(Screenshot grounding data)
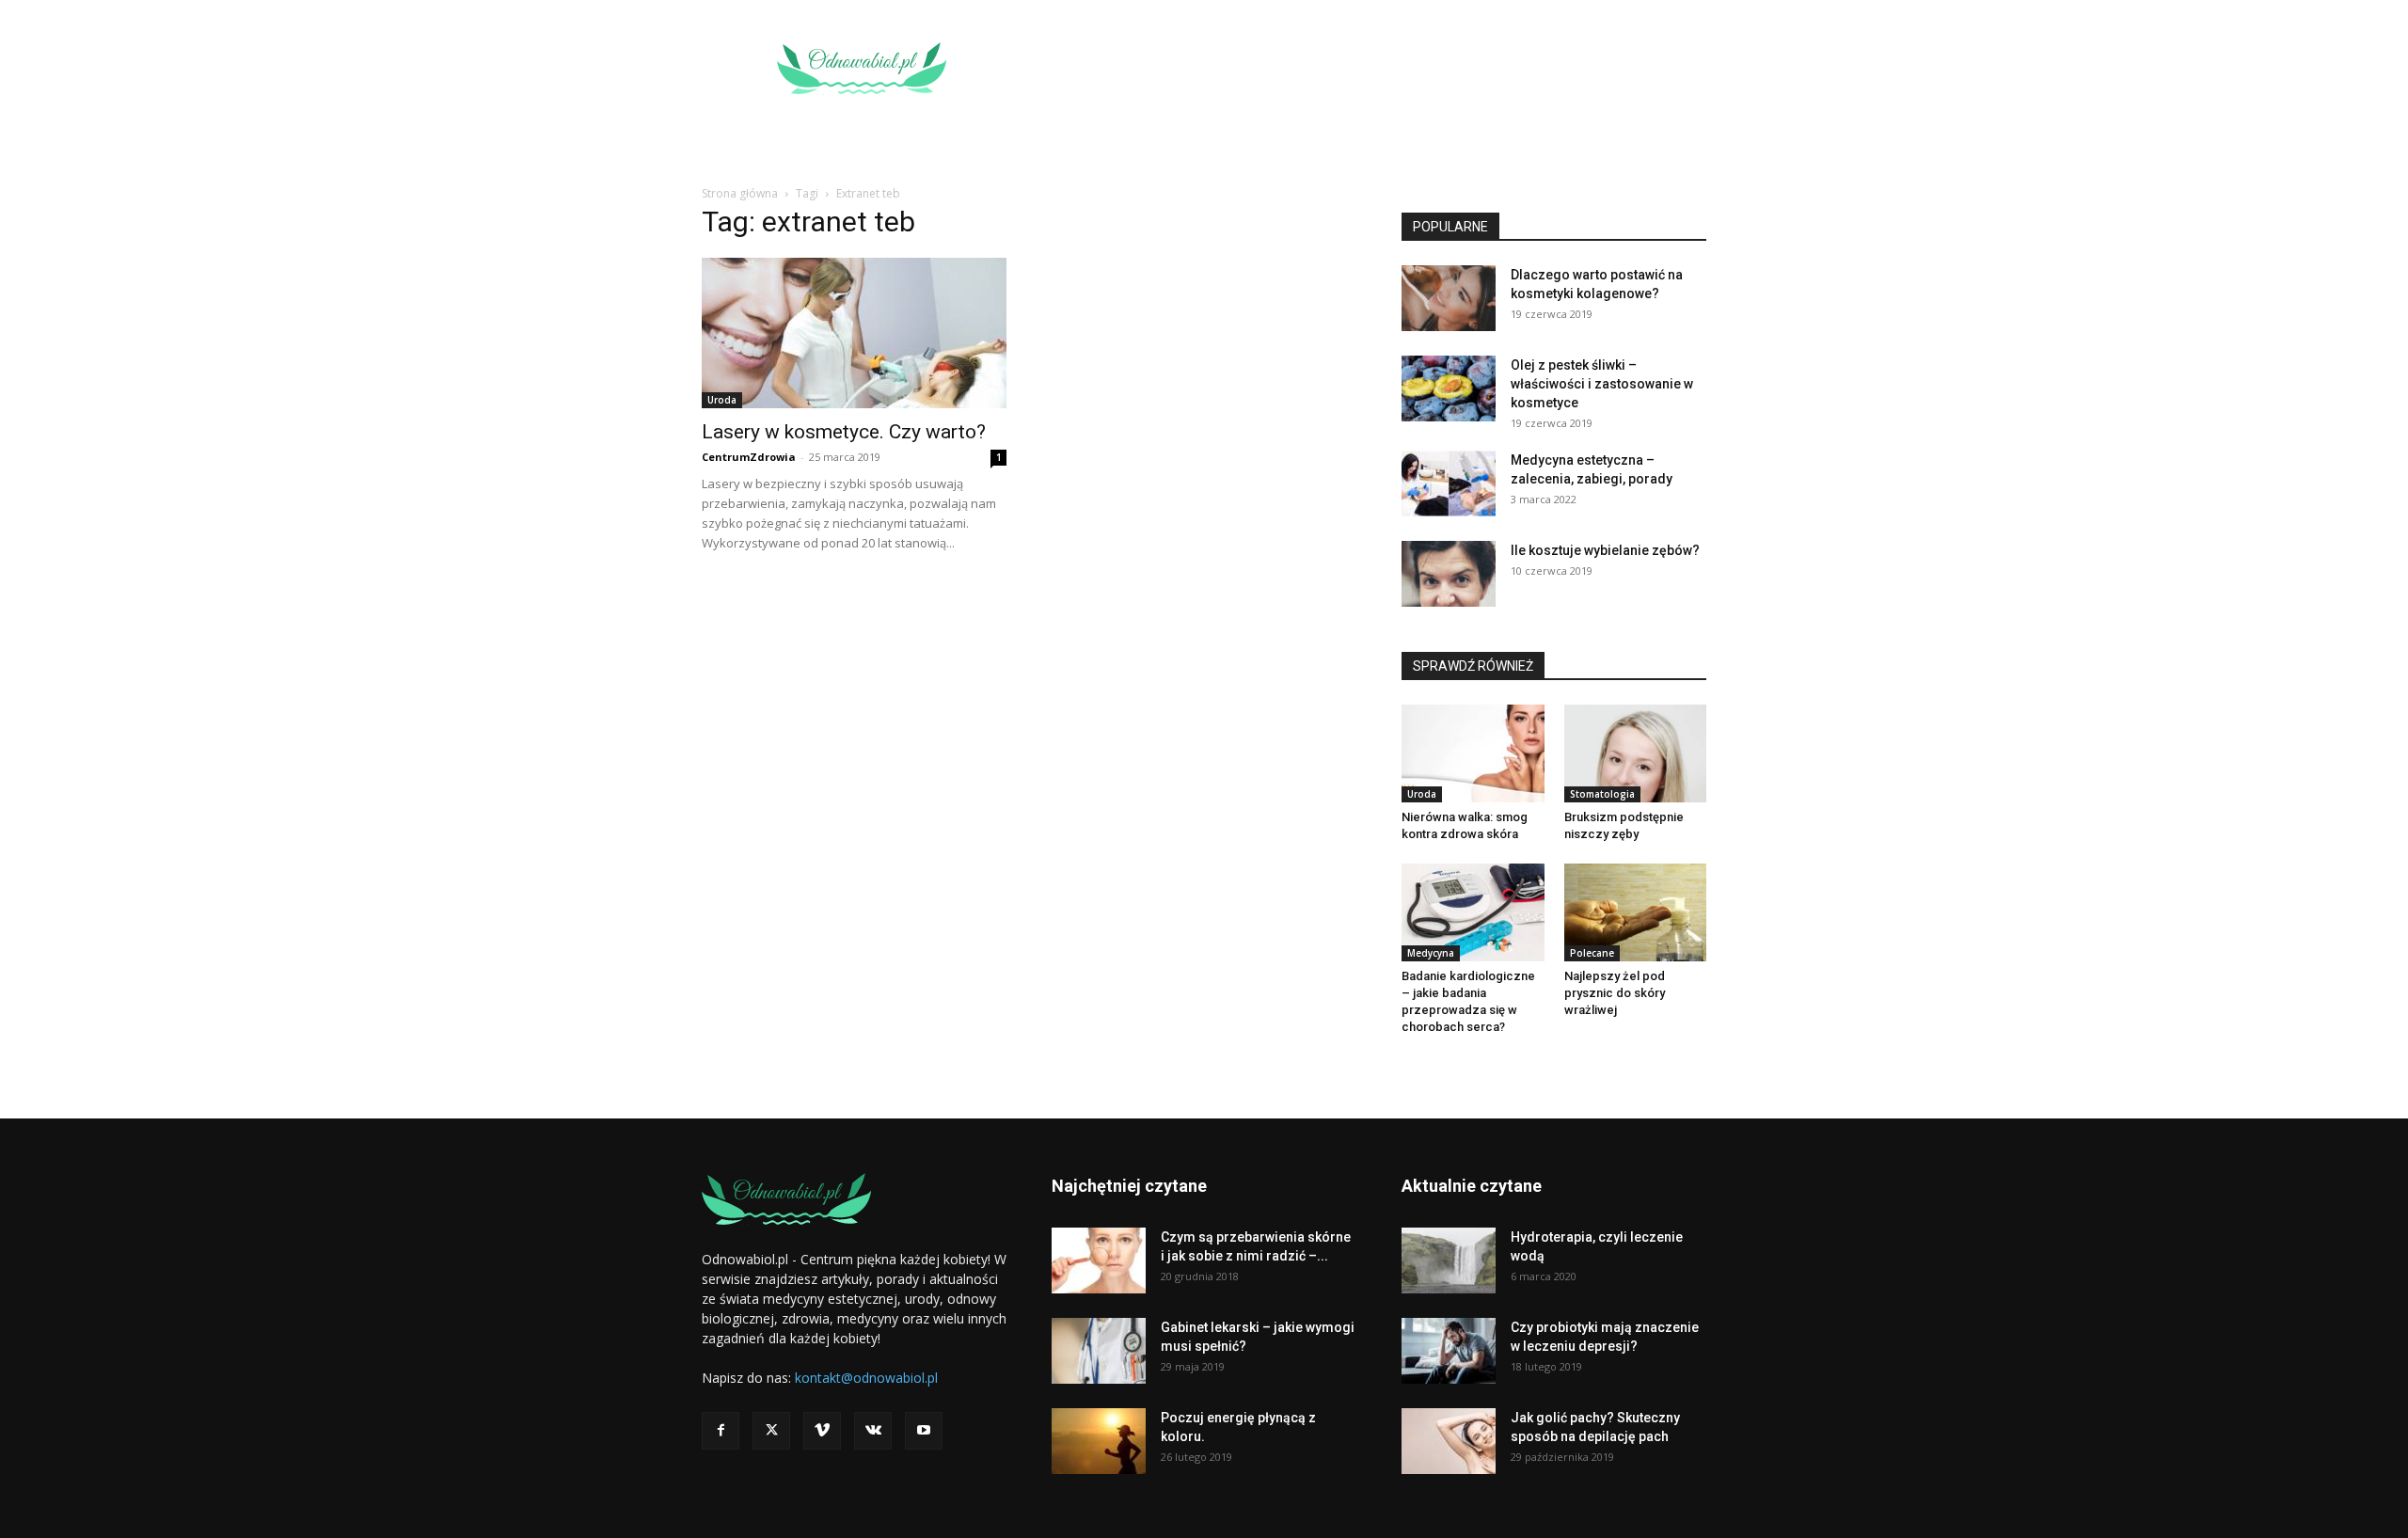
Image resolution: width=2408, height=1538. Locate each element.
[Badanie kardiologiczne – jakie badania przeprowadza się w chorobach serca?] (1473, 912)
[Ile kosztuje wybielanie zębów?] (1449, 574)
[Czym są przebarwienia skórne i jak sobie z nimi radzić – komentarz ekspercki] (1099, 1260)
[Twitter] (771, 1431)
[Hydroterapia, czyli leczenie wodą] (1449, 1260)
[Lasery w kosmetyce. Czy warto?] (854, 333)
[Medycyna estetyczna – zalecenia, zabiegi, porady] (1449, 483)
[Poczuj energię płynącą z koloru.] (1099, 1441)
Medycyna (1430, 952)
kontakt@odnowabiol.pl (866, 1378)
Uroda (722, 399)
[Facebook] (720, 1431)
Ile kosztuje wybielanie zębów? (1605, 550)
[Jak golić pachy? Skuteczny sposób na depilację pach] (1449, 1441)
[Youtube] (924, 1431)
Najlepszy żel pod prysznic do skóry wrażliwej (1614, 993)
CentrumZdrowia (749, 457)
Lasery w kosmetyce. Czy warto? (844, 431)
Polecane (1592, 952)
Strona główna (740, 193)
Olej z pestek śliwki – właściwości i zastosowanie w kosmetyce (1602, 383)
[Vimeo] (822, 1431)
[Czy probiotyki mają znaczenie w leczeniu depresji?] (1449, 1351)
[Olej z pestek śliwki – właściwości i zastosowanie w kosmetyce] (1449, 388)
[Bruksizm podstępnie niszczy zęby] (1635, 753)
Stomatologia (1602, 794)
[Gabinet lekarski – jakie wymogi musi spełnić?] (1099, 1351)
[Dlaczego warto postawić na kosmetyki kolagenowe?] (1449, 298)
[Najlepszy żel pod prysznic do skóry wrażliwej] (1635, 912)
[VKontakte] (873, 1431)
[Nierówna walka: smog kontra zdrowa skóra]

Activity — A verbatim copy of the entries, stripped of pictures, should be produced.

Result of the task —
Image resolution: width=2408, height=1538. Locate each element.
[Badanie kardiologiczne – jakie badania przeprowadza się w chorobach serca?] (1473, 912)
[Ile kosztuje wybielanie zębów?] (1449, 574)
[Czym są przebarwienia skórne i jak sobie z nimi radzić – komentarz ekspercki] (1099, 1260)
[Twitter] (771, 1431)
[Hydroterapia, czyli leczenie wodą] (1449, 1260)
[Lasery w kosmetyce. Czy warto?] (854, 333)
[Medycyna estetyczna – zalecenia, zabiegi, porady] (1449, 483)
[Poczuj energię płynącą z koloru.] (1099, 1441)
Medycyna (1430, 952)
kontakt@odnowabiol.pl (866, 1378)
Uroda (722, 399)
[Facebook] (720, 1431)
Ile kosztuje wybielanie zębów? (1605, 550)
[Jak golić pachy? Skuteczny sposób na depilację pach] (1449, 1441)
[Youtube] (924, 1431)
Najlepszy żel pod prysznic do skóry wrażliwej (1614, 993)
CentrumZdrowia (749, 457)
Lasery w kosmetyce. Czy warto? (844, 431)
Polecane (1592, 952)
Strona główna (740, 193)
Olej z pestek śliwki – właściwości i zastosowanie w kosmetyce (1602, 383)
[Vimeo] (822, 1431)
[Czy probiotyki mają znaczenie w leczeniu depresji?] (1449, 1351)
[Olej z pestek śliwki – właściwości i zastosowanie w kosmetyce] (1449, 388)
[Bruksizm podstępnie niszczy zęby] (1635, 753)
Stomatologia (1602, 794)
[Gabinet lekarski – jakie wymogi musi spełnić?] (1099, 1351)
[Dlaczego warto postawić na kosmetyki kolagenowe?] (1449, 298)
[Najlepszy żel pod prysznic do skóry wrażliwej] (1635, 912)
[VKontakte] (873, 1431)
[Nierówna walka: smog kontra zdrowa skóra]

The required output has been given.